L’accettazione in posizione subalterna dell’ultimo governo Andreotti del
1991 (quando il partito repubblicano di Giorgio La Malfa lasciò la
maggioranza proprio per incompatibilità con la Dc) pose la premessa per la
sconfitta della coalizione di governo nell’aprile 1992. Durante quella
campagna elettorale, Craxi era tanto lontano dal presagire la sua fine
politica da far tappezzare l’Italia di sue gigantografie con lo slogan
“un governo per la ripresa”, quello che egli stesso avrebbe dovuto
guidare se le elezioni fossero state vinte dalla coalizione che aveva
sostenuto l’ultimo esecutivo Andreotti. Fu la sua sconfitta che mise in
crisi la Prima Repubblica. Essa non fu “abbattuta” da un “ciclone
giudiziario”. Fu l’elettorato che chiese alla classe politica di
rinnovarla. Questa non raccolse la richiesta e la magistratura finì con
l’assumere il ruolo surrogatorio di interprete della pubblica opinione,
agendo nell’ambito proprio del suo ruolo, in precedenza sovente
trascurato. In questa situazione nell’estate 1992 (coi traumi degli
omicidi di Falcone e Borsellino, che da un lato evidenziavano la profonda
crisi del sistema politico e dall’altro conferivano alla magistratura il
crisma dell’eroico sacrificio) e ancora nell’aprile 1993 (col discorso
alla Camera sulla richiesta di autorizzazione a procedere) fu lo stesso
Craxi a erigersi come interprete di una intera classe e di una intera
stagione politica, quasi costruendo e prefigurando una situazione che ne
faceva l’unico capro espiatorio. Forse sperava di mobilitare attorno a sé
una classe politica invece rassegnata alla sconfitta, non tanto di fronte ai
giudici, quanto di fronte a un’opinione pubblica che – allora – si
esprimeva coi fax, dopo essersi espressa elettoralmente, per chiedere
mutamenti di comportamento che esigevano anche il cambiamento dei soggetti
che avrebbero potuto realizzarlo. Oggi mi pare che i dubbi della pubblica
opinione e degli osservatori politici riguardino più il mancato verificarsi
del mutamento, che non la sorte delle singole persone.
Il
problema non mi sembra di “moralità”, ma propriamente politico: perché
si è bloccata la transizione dalla Prima alla Seconda Repubblica?
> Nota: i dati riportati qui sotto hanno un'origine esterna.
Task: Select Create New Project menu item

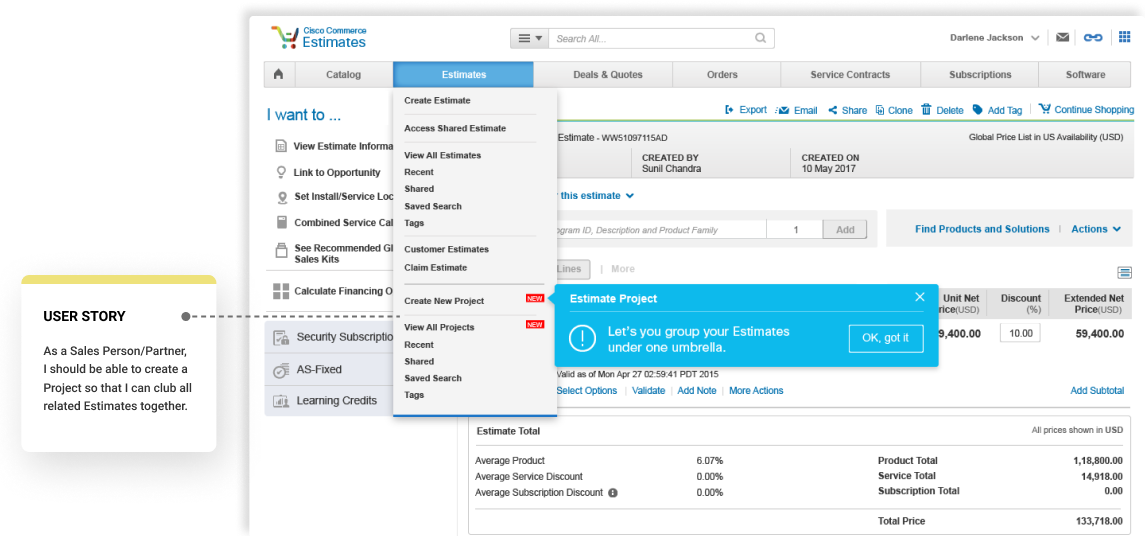Action: click(444, 301)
Perché
è fallita la commissione Bicamerale per le riforme istituzionali?Si tratta,
in ultima analisi, di capire quali elementi della società e del sistema
politico italiani, presenti nel decennio del protagonismo craxiano,
perdurino, tuttora influenti, e forse allora radicatisi, sino a rendere
particolarmente difficile e ancora di durata indefinibile quella che era
stata definita una fase di transizione; e che, invece, può risultare una
stagione politica con proprie connotazioni precise.